Apakah revolusi industri 4.0 memberikan solusi atau menambah masalah ketenagakerjaan?
Setiap 1 Mei, buruh seluruh dunia merayakan Hari Buruh Sedunia (May Day). May Day adalah seremonial pekerja dalam menuntut hak kemanusiaannya terhadap tenaga yang sudah diserahkan kepada pemilik modal.
Rasa menuntut hak yang harus diberikan secara layak dan manusiawi inilah yang dapat kita nilai gerakan buruh sebagai gerakan kemanusiaan agar manusia terbebas dari perbudakan atau penghisapan tenaga oleh manusia lainnya. Melihat makna peringatan May Day ini kembali terkuak pertanyaan mengenai tugas pokok gerakan buruh di era sekarang: bagaimana nasib buruh di revolusi industri 4.0?

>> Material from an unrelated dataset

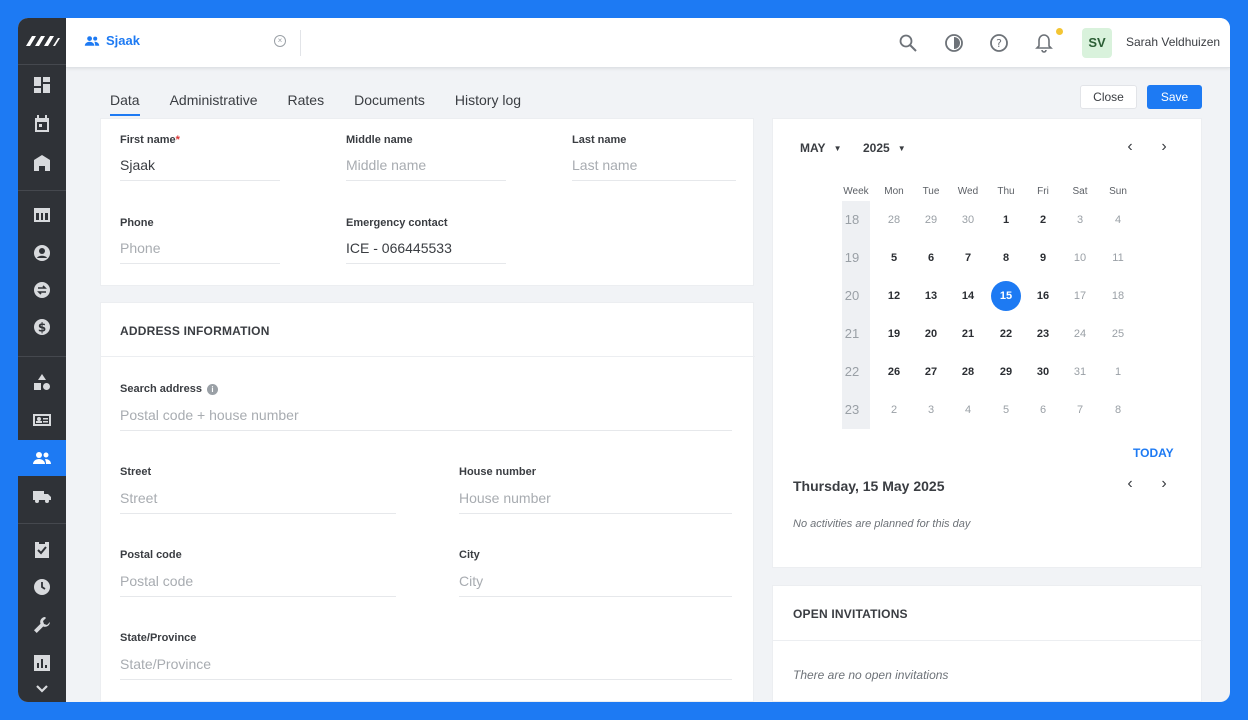 The height and width of the screenshot is (720, 1248). What do you see at coordinates (123, 40) in the screenshot?
I see `open-record-tab-label: Sjaak` at bounding box center [123, 40].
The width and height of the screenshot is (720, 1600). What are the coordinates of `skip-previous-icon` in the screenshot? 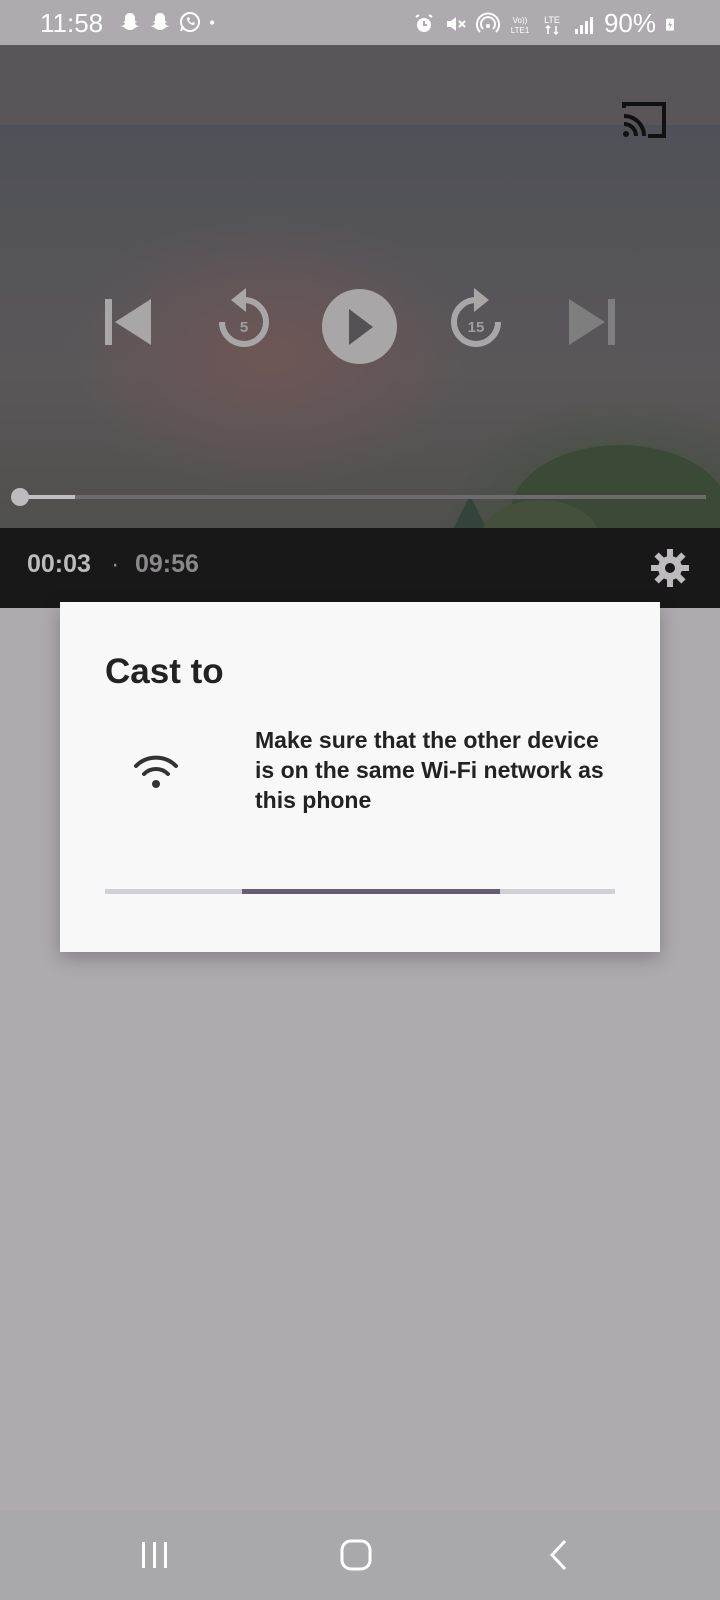 It's located at (128, 322).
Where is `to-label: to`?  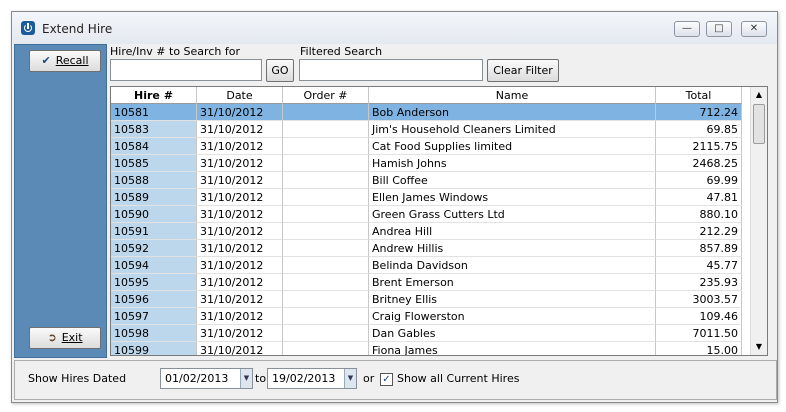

Kaum Buruh adalah kaum yang kehilangan akses kepemilikannya atas alat produksi. Akibatnya buruh terpaksa menjual tenaga kerjanya kepada pemilik modal untuk ditukarkan dengan upah. Karenanya upah dapat disebut sebagai harga dari tenaga kerja.
Tenaga kerja dalam sistem kapitalisme disamakan dengan komoditas yaitu sejumlah kebutuhan (makanan, pakaian, tempat tinggal, dan lain-lain) yang harus dipenuhi seorang buruh untuk melanjutkan hidupnya.
Era revolusi industri 4.0 melahirkan banyak teknoindustri yaitu industri berbasis sistem kerja komputer. Ini menyebabkan tenaga buruh semakin terekploitasi dengan adanya sistem kerja yang terkomputerisasi.
Perintah pekerjaan tak lagi melalui perantara manajer atau bagian pengembangan sumber daya manusia (SDM) melainkan melalui aplikasi sistem kerja komputer yang dibuat perusahaan. Perusahaan hanya memasukan perintah dalam komputer. Buruh cukup menekan tombol persetujuan perintah di hape atau komputer yang telah disediakan oleh perusahaan.
Hilangnya Perundingan
Akibatnya, jika buruh bekerja tidak sesuai target dari perintah sistem, sistem komputer saat itu langsung memberikan perintah suspend atau PHK saat itu juga. Tidak ada lagi yang namanya buruh mendapat ruang perundingan mengajukan pembelaannya. Hilangnya ruang perundingan sudah merupakan bentuk perampasan kemanusiaan secara sepihak dan dilakukan secara tidak langsung oleh si perusahaan
Konsep kerja melalui komputerisasi juga membentuk suatu hubungan kerja yang fleksibel, tetapi juga menghilangkan nilai kemanusiaan dalam pemberian upahnya. Salah satu hubungan yang terbentuk seperti yang kita lihat sekarang adalah hubungan mitra kerja tapi cita rasa pekerja lepas (freelance).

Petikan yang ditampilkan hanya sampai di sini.